* [To be done]: Copy these rows again, changing "audio volume slider" to "sound level slider" and leaving everything else the same.

* [Data supplied]:
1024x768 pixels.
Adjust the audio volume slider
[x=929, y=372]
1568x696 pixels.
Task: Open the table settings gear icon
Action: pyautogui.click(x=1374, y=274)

* [Response to the task]:
1024x768 pixels.
Adjust the sound level slider
[x=929, y=372]
1568x696 pixels.
Task: Open the table settings gear icon
Action: pyautogui.click(x=1374, y=274)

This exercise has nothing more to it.